> _Written instruction_: Starting at the top of the data and going through the line with "Image is located at coordinates (144, 70).", write those lines out again with "element" swapped for "item" and everything else left as it is.

*** Record set

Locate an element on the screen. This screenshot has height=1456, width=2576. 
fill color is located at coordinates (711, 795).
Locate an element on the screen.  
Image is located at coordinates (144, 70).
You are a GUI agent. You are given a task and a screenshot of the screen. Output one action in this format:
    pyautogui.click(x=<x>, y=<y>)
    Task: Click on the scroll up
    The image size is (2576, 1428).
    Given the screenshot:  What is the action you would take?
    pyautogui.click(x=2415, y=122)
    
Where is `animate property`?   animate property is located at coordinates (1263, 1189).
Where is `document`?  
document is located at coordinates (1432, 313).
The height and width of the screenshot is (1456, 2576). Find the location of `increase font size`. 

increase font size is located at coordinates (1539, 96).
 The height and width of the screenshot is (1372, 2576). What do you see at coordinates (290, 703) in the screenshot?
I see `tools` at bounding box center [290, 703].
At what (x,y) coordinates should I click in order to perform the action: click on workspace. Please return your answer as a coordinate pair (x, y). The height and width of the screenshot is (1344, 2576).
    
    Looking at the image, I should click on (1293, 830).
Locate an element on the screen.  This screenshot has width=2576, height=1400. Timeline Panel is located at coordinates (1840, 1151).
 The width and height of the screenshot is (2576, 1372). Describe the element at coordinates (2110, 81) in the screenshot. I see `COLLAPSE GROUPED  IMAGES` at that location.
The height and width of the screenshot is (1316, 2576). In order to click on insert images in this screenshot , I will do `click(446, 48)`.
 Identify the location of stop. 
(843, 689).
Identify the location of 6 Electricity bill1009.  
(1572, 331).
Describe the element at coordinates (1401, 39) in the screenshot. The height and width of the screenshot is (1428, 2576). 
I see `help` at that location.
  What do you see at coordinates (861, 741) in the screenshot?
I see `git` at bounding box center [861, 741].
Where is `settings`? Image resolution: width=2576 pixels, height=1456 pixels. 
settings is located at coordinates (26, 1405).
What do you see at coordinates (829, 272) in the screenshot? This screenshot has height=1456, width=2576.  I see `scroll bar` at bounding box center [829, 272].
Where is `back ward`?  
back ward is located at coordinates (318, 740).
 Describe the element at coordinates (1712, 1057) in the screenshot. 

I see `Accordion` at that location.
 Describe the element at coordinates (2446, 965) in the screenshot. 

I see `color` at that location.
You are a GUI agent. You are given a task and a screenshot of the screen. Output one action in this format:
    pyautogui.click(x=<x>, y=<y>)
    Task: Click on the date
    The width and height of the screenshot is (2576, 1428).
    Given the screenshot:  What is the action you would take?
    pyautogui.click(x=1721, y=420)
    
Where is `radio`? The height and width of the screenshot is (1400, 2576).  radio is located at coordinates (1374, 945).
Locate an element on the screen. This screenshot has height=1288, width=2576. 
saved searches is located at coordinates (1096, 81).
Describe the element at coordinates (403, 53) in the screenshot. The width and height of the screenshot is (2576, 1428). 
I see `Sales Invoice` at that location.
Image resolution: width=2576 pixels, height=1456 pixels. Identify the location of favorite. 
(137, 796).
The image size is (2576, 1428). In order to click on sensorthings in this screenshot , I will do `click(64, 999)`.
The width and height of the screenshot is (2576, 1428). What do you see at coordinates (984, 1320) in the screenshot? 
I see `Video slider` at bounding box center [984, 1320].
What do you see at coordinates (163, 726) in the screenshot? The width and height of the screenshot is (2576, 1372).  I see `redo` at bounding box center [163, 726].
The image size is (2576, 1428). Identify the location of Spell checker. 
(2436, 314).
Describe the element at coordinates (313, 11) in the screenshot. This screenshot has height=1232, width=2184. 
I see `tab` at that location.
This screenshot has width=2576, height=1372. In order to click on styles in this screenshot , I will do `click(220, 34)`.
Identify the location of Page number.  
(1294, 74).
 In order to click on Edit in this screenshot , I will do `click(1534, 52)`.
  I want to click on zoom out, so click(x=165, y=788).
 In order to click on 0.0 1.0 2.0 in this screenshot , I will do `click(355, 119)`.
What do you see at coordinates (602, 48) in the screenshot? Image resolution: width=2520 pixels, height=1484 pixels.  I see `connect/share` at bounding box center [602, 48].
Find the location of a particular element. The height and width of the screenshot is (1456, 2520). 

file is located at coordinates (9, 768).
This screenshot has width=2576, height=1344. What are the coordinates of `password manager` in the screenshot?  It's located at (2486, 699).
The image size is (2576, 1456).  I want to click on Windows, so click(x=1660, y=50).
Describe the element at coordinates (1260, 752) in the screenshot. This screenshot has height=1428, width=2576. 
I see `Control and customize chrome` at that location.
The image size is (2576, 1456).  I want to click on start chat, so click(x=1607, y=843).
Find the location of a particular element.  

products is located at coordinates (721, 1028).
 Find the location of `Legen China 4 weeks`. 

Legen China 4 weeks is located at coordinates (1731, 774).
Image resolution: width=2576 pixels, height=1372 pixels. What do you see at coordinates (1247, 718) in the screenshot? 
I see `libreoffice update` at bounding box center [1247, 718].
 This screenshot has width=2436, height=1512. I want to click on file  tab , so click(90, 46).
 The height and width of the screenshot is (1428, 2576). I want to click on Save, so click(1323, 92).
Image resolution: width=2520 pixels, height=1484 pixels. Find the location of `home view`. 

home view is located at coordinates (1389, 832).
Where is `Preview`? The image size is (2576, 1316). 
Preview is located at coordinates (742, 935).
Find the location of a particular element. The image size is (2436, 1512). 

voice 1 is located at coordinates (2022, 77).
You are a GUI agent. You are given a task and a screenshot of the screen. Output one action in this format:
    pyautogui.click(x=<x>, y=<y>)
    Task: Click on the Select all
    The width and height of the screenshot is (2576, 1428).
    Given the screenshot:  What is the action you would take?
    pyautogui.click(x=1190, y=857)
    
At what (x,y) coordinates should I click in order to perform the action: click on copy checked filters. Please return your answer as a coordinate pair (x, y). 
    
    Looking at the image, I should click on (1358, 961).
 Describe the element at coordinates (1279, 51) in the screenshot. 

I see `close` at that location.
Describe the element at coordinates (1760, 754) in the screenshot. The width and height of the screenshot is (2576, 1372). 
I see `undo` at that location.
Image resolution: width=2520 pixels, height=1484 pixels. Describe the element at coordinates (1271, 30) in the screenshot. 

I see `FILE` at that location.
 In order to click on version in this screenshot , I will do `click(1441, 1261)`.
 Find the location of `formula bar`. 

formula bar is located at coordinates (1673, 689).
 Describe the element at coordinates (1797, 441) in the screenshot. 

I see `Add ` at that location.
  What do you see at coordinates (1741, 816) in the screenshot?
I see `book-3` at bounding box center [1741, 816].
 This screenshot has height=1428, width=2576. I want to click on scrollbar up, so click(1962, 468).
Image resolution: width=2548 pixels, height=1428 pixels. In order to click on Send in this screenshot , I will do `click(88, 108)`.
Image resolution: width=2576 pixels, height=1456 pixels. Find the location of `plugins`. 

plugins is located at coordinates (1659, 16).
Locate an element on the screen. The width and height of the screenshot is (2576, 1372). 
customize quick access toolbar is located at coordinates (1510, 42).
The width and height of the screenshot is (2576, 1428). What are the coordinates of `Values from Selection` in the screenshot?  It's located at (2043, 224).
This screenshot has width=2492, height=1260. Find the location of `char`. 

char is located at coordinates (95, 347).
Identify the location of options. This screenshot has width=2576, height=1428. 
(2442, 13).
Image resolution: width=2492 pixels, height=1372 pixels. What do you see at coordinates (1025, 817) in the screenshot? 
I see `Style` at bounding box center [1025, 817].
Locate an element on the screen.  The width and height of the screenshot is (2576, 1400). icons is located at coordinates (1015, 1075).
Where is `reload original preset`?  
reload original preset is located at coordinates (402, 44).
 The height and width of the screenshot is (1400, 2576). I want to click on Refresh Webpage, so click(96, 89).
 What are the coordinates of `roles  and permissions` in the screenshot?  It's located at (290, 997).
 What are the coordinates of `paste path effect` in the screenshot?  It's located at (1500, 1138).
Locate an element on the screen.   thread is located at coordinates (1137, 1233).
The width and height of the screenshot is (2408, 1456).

******

> _Result below_:
Locate an item on the screen. This screenshot has height=1456, width=2576. 
fill color is located at coordinates (711, 795).
Locate an item on the screen.  
Image is located at coordinates (144, 70).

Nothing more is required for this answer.